Convert everything from the line containing "You are a GUI" down to the end of the records into a numbered list, omitting blank lines. Leave the pictures out of the answer.

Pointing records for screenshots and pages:
====================
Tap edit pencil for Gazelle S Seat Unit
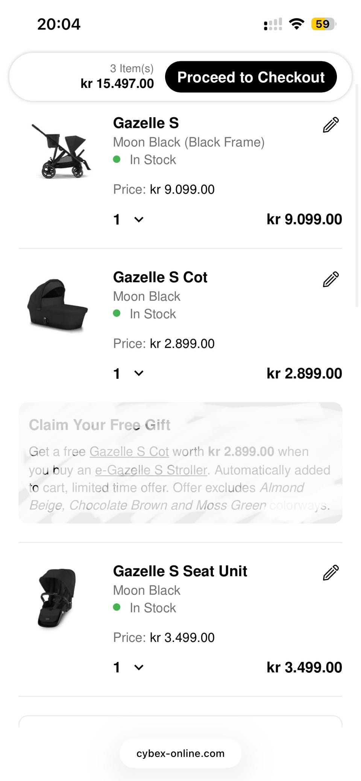The height and width of the screenshot is (781, 361). coord(331,573)
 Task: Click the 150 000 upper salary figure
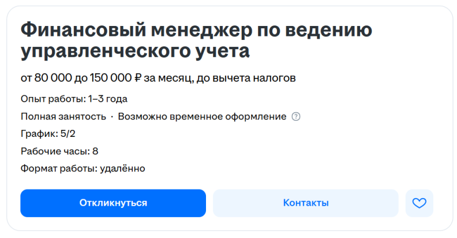click(111, 78)
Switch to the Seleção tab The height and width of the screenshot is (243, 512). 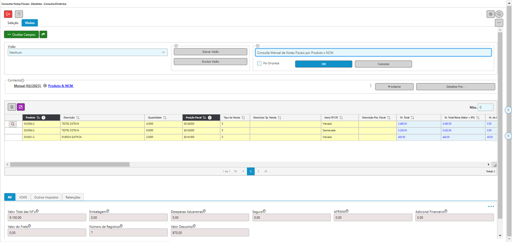pyautogui.click(x=13, y=23)
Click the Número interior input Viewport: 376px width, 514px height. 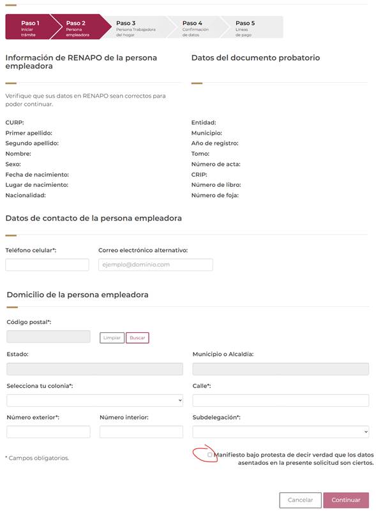142,432
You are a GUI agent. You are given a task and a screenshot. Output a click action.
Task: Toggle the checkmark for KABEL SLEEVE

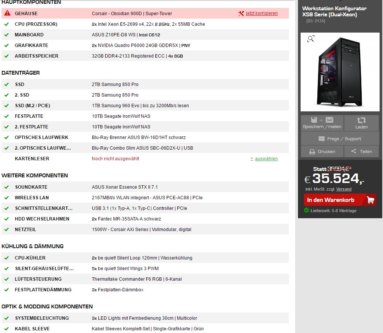(x=6, y=329)
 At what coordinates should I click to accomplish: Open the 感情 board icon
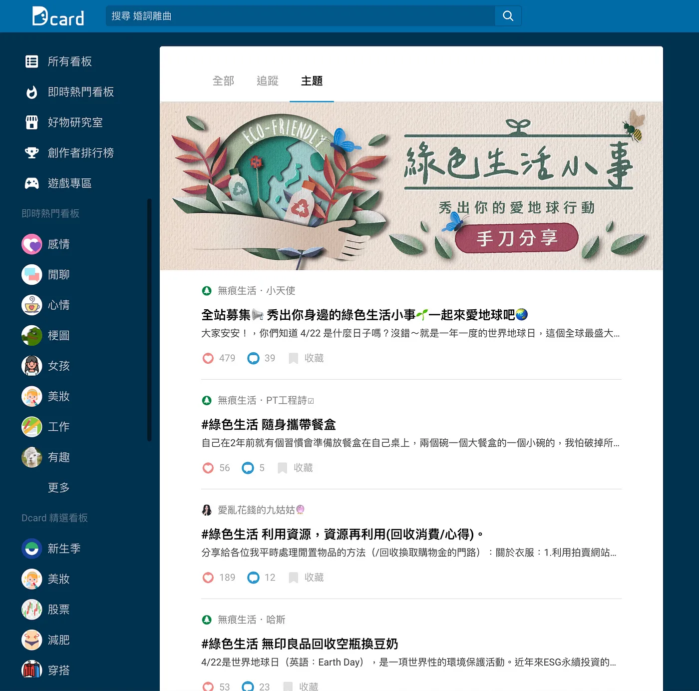click(32, 244)
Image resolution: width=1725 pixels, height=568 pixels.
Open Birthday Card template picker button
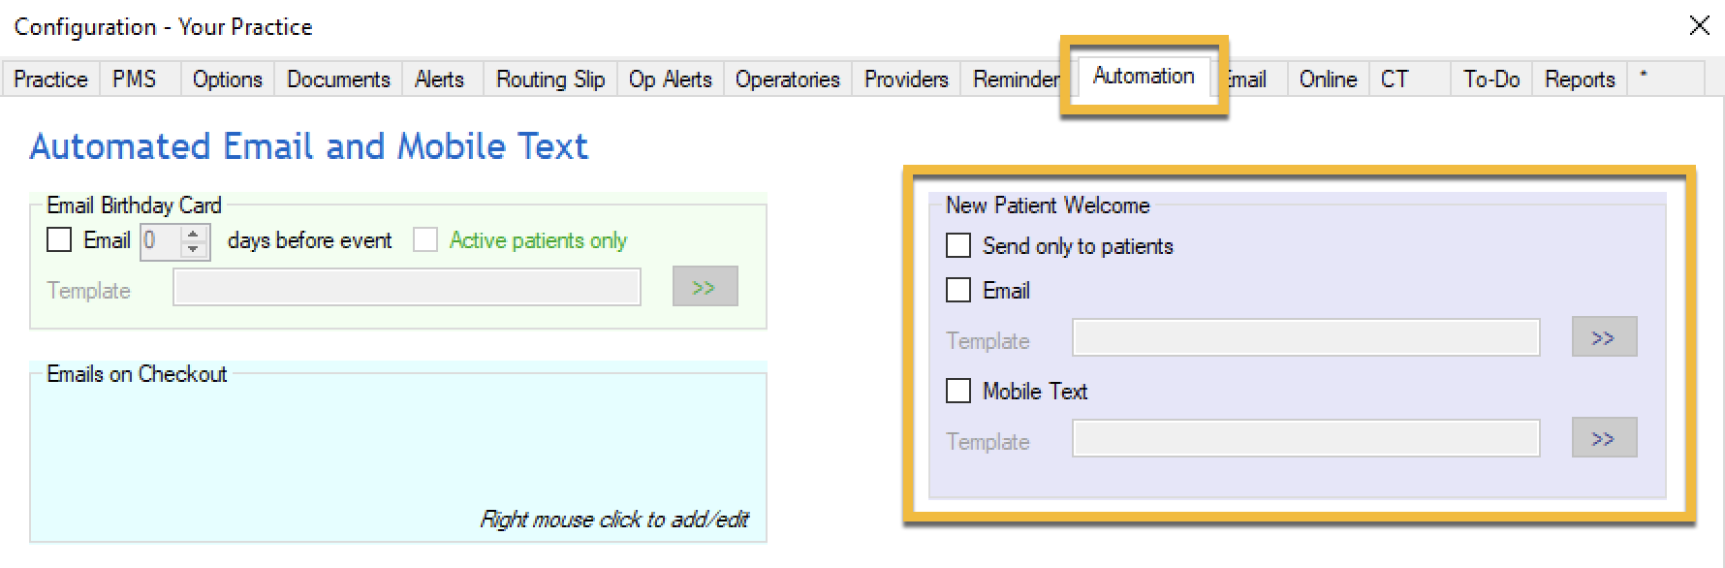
====================
- [RESPONSE]
1. You are a GUI agent. You are given a task and a screenshot. Output a click action.
2. Task: Toggle the checkmark for KABEL SLEEVE
3. (x=6, y=329)
4.  At what coordinates should I click to accomplish: Open the 感情 board icon
5. click(32, 244)
6. Image resolution: width=1725 pixels, height=568 pixels.
7. Open Birthday Card template picker button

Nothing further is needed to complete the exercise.